Sobre la añoranza de la vida campestre y el mito de lo natural

La pérdida de la armonía con la naturaleza es ya una queja universal. La añoranza de la vida campestre, tan recurrente a la vuelta del verano, se ha disparado con la urbanización. En 1900 sólo Londres tenía más de un millón de habitantes, pero ahora hay más de 100 metrópolis que superan los tres millones y más de la mitad de la población mundial vive en ciudades. Ni los pueblos ni las ciudades son lo que eran, pero en cualquier caso la vida urbana sigue imponiendo condiciones bien distintas a la vida rural. El distanciamiento de la naturaleza ha facilitado que muchas de las carencias que siente el habitante de las ciudades y megaciudades hayan cristalizado en una utopía rural. Lo que nos proyecta esta imagen ideal es que el estrés, el aislamiento social, la ansiedad, la falta de tiempo, la contaminación, el ruido y tantos otros problemas de la vida son casi consustanciales a la vida urbana. En el imaginario del urbanita, la vida rural aparece como un remanso de sosiego, calidad de vida y salud.

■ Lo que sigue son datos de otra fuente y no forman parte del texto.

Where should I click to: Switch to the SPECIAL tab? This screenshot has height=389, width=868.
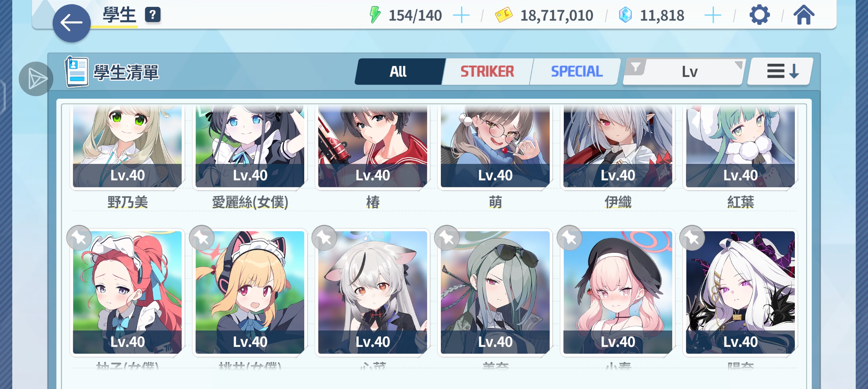point(576,72)
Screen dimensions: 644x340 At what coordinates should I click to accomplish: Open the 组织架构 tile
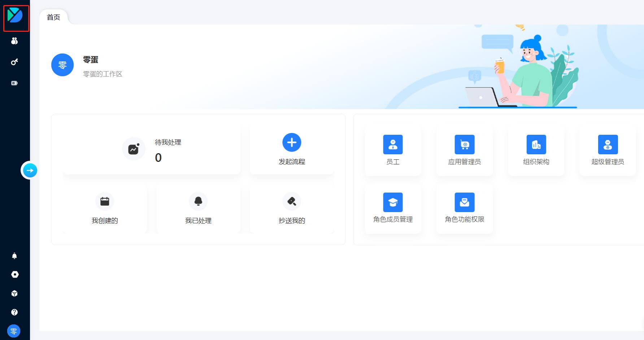(x=536, y=150)
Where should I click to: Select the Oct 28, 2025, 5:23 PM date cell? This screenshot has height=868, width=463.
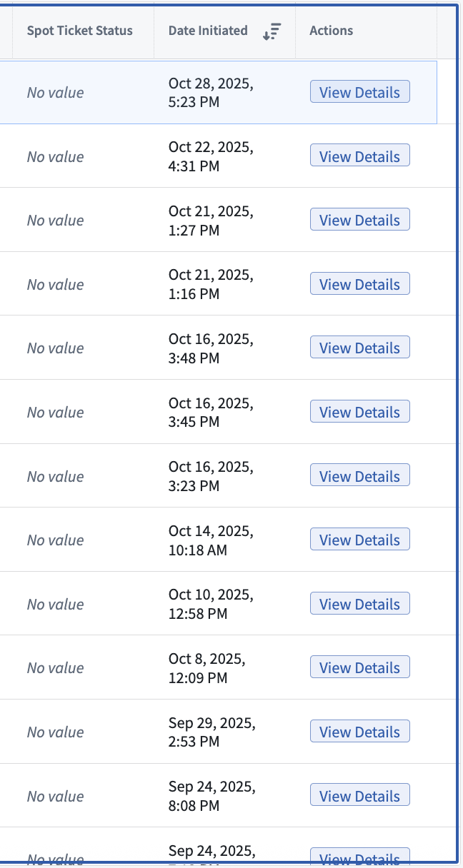(211, 93)
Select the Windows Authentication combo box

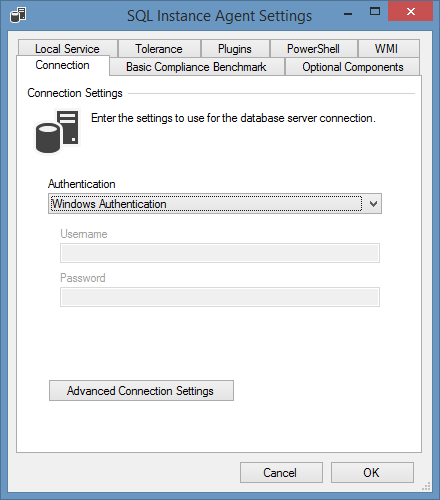215,204
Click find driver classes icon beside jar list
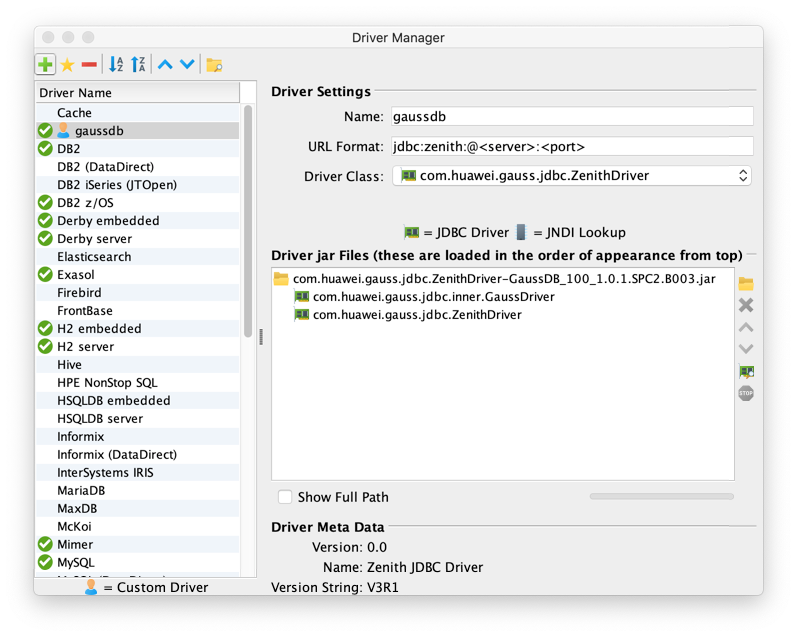The width and height of the screenshot is (797, 637). [x=745, y=371]

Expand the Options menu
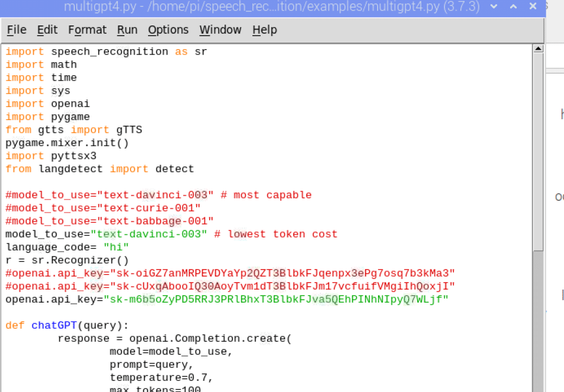click(x=168, y=30)
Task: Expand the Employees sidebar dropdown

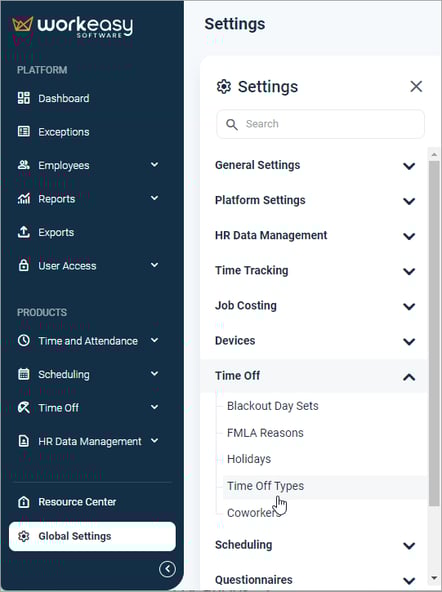Action: (x=154, y=165)
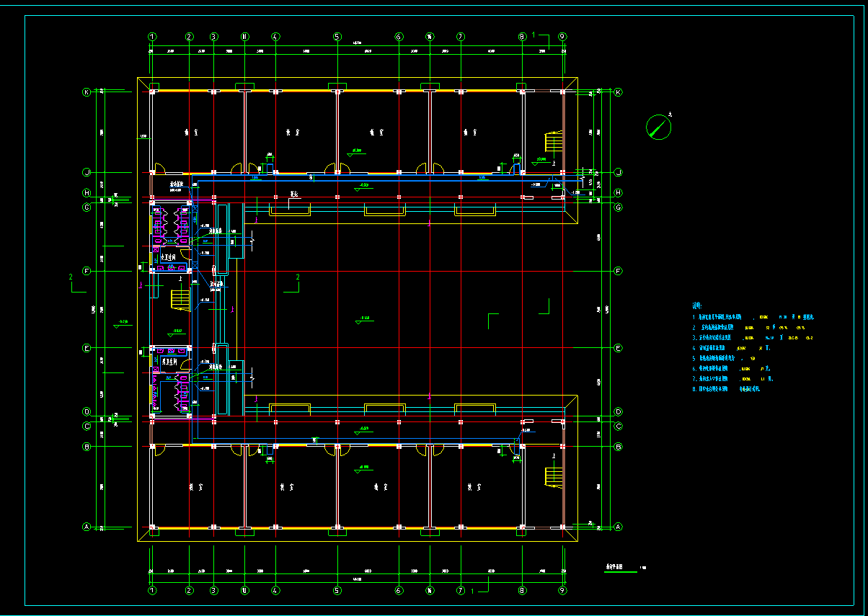Select section mark 2 inside the central courtyard

(x=296, y=278)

Aparentemente, la salud en el medio rural es mejor que en las ciudades. Sin embargo, algunos de los indicadores muestran lo contrario. Los habitantes de los pueblos más aislados y alejados de los grandes núcleos urbanos tienen un peor acceso a los servicios sanitarios, y en caso de emergencia sanitaria este es sin duda un factor que marca la diferencia. En las áreas rurales hay también menos médicos de muchas especialidades y, en general, el abordaje de ciertas enfermedades puede resultar más complicado. Además, el peor acceso a los controles de salud puede propiciar un retraso en el momento del diagnóstico y que algunas enfermedades puedan tener peor pronóstico. Vivir en el pueblo no es, por tanto, ningún seguro de salud. En EE UU, por ejemplo, la gente que vive en áreas rurales tiene más enfermedades crónicas que la que vive en áreas urbanas, además de una mayor incidencia de algunos cánceres relacionados con la exposición a compuestos químicos utilizados en la agricultura. Ni siquiera está claro que se coma mejor en el campo que en las grandes ciudades, donde incluso el suministro de alimentos ecológicos es más eficaz.

El diferencial positivo del campo respecto a la ciudad parece estar más bien en el terreno psicológico. En su libro El arte de viajar, Alain de Botton recuerda que William Wordsworth (1770-1850), el gran poeta de la naturaleza, ya acusaba a las ciudades de alimentar emociones destructoras: la ansiedad por el estatus social, la envidia por el éxito ajeno, el orgullo y el deseo de brillar a los ojos de los demás. El contacto cotidiano o esporádico con el campo puede ser un bálsamo para la mente, pero esto no quiere decir, ni mucho menos, que en los pueblos no haya depresiones, insomnios y otros males asociados a la vida urbana. Tanto el campo como la ciudad tienen sus incondicionales, y hay incluso quien cree que la virtud está en el punto medio. Pero a la vista está cómo el mito de la vida rural ha conducido a crear esos inmensos suburbios de adosados en los que se puede encontrar lo peor de ambos mundos.